# Internal affairs cop quits state force



## j809 (Jul 5, 2002)

*Internal affairs cop quits state force*
By Maureen Boyle, Enterprise staff writer

The head of the state police internal affairs section is quitting the force, claiming top brass are letting too many members of the department get away with a slap on the wrist for wrongdoing.

Major John Burns, one of the highest ranking minority officers on the state police, said his disciplinary recommendations were regularly overturned, despite his objections, including in cases where he believed laws were broken.

But state police Col. Thomas J. Foley said that's not true and Burns never brought any concerns to him about criminal misconduct going unpunished.

"The suggestion that this department condones any type of criminal conduct by a member is outrageous," Foley said in a statement issued Monday night after learning of Burns' allegations.

He said he has ordered Burns to immediately submit a written report with all information concerning his allegations so "that I may determine if a complete and thorough investigation is warranted."

"At no time have I ever condoned or tolerated allegations of criminal misconduct. I will continue to hold members accountable for their actions when the facts presented clearly support it," Foley said.

Burns, formerly of Brockton, declined Monday to detail cases where his disciplinary recommendations were overturned or provide other information about those cases until after he formally leaves the state police on Friday. He has been the deputy commander of standards and training for the past five years and has been responsible for internal affairs investigations.

"We took an oath as police officers to uphold the law, and conduct that violates that to me is unacceptable, period," Burns said.

Foley said he doesn't know what cases Burns is talking about. "It is difficult to respond to Major Burns' allegations as this is the first time he has brought them to my attention .... As Major Burns is well aware of, this department investigates all complaints of criminal misconduct. Furthermore, it has always been the practice of this department to refer any allegations of criminal misconduct or behavior to the district attorney or the attorney general's office for further determination," he said.

Over the years, a number of officers on the state police have been fired or prosecuted. Those cases ranged from instances where drug dealers had been tipped off to the theft of drug evidence.

Burns' attorney, Joel P. Suttenberg, said his client has been bothered for more than a year that disciplinary recommendations were overturned or "trivialized."

"That is why he is so frustrated," Suttenburg said. "His integrity is unquestioned."

Burns, who is formally retiring, said it is tough to leave the state police.

"It is fair to say I leave with a very heavy heart. It is a profession that I thoroughly loved and I am proud to be a member of the state police," he said.

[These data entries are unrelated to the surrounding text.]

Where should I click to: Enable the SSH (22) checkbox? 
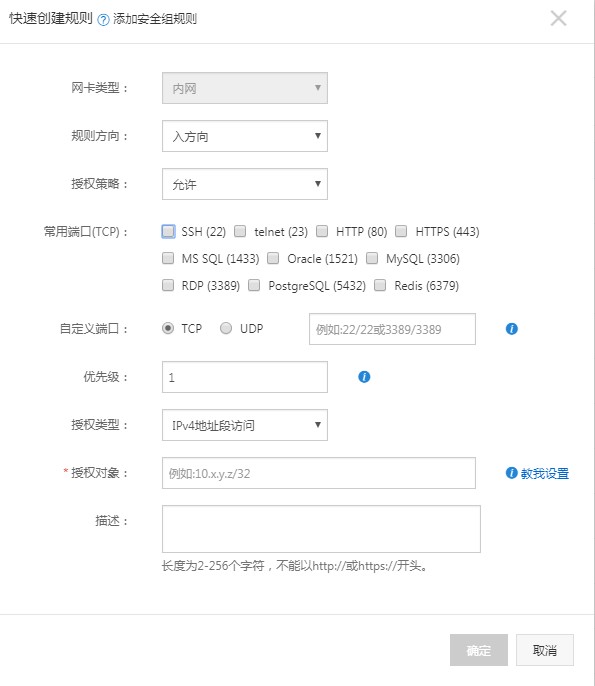coord(168,231)
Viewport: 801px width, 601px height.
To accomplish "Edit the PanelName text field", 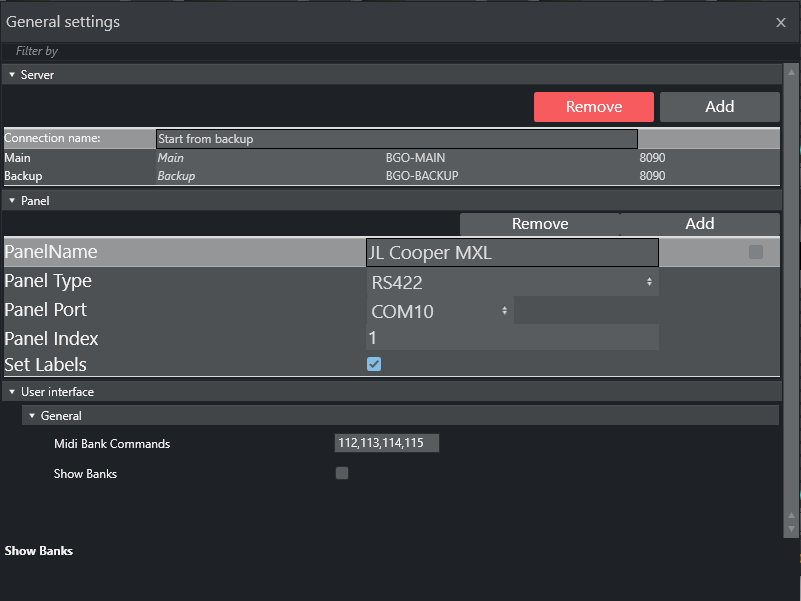I will (512, 253).
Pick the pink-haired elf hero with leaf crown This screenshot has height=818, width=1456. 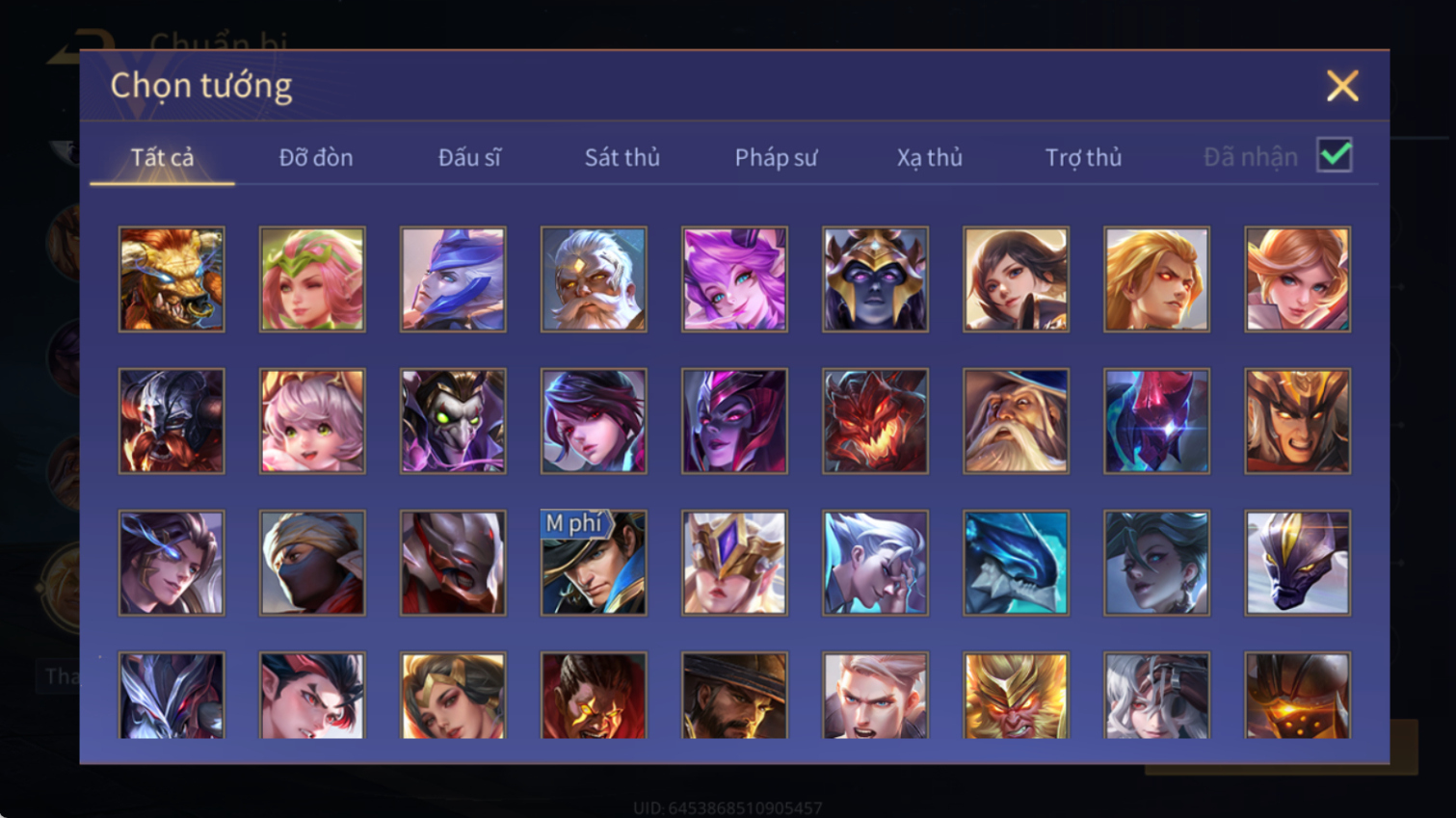coord(312,279)
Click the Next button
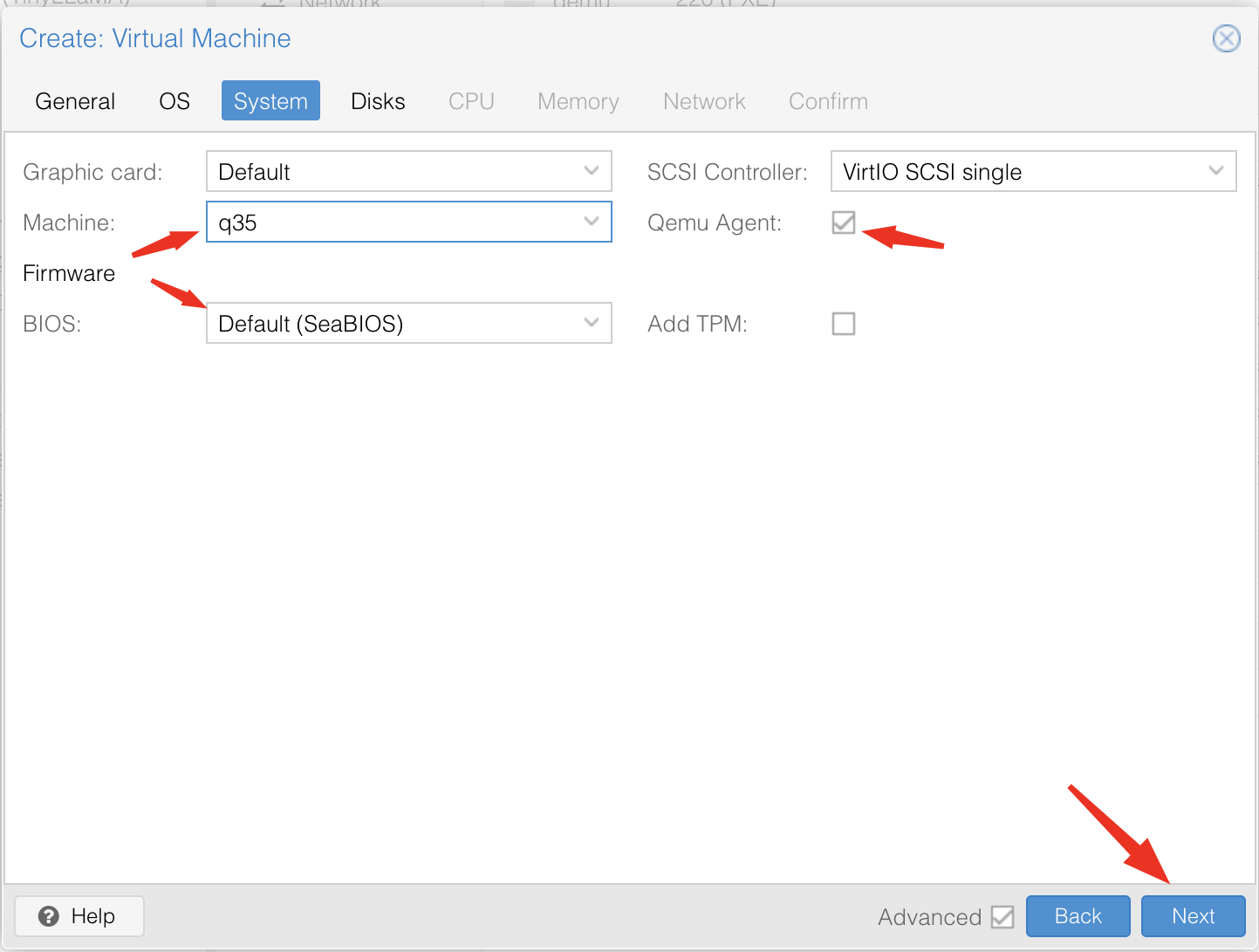Image resolution: width=1259 pixels, height=952 pixels. [x=1193, y=916]
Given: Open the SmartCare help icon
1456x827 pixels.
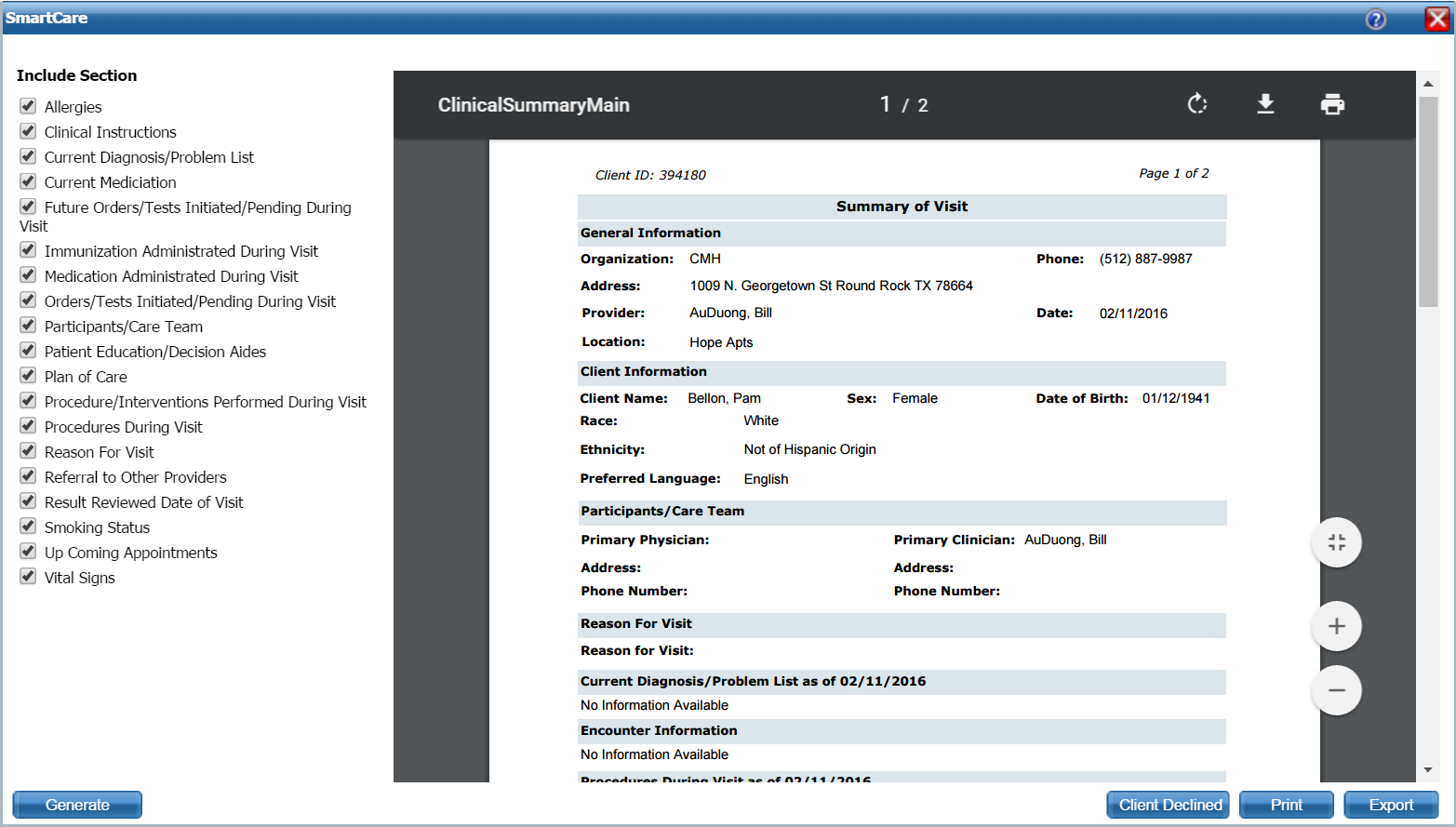Looking at the screenshot, I should 1375,19.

Burns said he decided to leave the force for "ethical and moral" reasons because the small number of officers involved in wrongdoing are not being properly disciplined.

"I believe it serves to undermine the good will and discipline of the department but, more importantly, I believe it does a disservice to the public that we serve," he said.

Burns said wrongdoing cannot be tolerated by members of law enforcement.

Colleagues have asked him to reconsider, Burns said.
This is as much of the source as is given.